Enceladus has always been thought of as one of the more remarkable members of Saturn's marble bag of satellites. For one thing, it's dazzlingly bright. The percentage of sunlight that a body in the solar system reflects back is known as its albedo, and it's determined mostly by the color of the body's ground cover. For all the silvery brilliance of a full moon on a cloudless night, the albedo of our own drab satellite is a muddy 12%, owing mostly to the gray dust that covers it. The albedo of Enceladus, on the other hand, approaches a mirror-like 100%.
Such a high percentage likely means the surface is covered with ice crystals — and, what's more, that those crystals get regularly replenished. Consider how grubby and gray a fresh snowfall becomes after just a couple of days of splashing road slush and tromping people. Now imagine how a moon would look after a few billion years of cosmic bombardment by incoming meteors.

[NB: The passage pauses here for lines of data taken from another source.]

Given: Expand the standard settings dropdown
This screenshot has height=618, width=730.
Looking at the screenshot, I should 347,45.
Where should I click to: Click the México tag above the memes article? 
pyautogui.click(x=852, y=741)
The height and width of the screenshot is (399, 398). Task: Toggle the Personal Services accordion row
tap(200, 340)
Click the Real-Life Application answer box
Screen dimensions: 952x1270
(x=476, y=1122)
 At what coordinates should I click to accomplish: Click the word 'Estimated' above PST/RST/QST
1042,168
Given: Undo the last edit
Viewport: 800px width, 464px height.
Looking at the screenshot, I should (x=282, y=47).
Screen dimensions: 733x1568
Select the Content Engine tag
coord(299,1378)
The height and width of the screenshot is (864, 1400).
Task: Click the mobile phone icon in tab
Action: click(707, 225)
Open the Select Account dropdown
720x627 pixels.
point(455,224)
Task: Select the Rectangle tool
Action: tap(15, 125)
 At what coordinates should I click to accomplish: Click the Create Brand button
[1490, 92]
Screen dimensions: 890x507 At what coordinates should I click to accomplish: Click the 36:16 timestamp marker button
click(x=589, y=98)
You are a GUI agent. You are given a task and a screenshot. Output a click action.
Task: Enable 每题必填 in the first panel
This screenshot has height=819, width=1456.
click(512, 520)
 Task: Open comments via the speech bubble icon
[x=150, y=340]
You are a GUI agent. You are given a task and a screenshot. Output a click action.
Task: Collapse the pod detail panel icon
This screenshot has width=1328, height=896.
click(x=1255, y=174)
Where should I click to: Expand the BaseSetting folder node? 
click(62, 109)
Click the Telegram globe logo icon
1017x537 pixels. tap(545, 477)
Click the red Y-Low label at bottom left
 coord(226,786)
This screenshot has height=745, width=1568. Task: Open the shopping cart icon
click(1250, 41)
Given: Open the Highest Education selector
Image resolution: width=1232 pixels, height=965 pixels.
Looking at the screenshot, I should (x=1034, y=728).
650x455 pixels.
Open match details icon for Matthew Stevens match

When the Voyager probes barnstormed Enceladus in 1982, they found that the moon is indeed covered in ice and being constantly repaved. Vast valleys and basins were filled with fresh, white cosmic snow. Craters were cut clean in half, with one side remaining visible and the other covered over. Most remarkably, Enceladus orbits within Saturn's E ring — the widest of the planet's bands — and just behind the moon is a visible bulge in the ring, the result of the sparkly exhaust from ice volcanoes that trails Enceladus like smoke from a steamship. It's that cryovolcanism that's responsible for the regular repaving.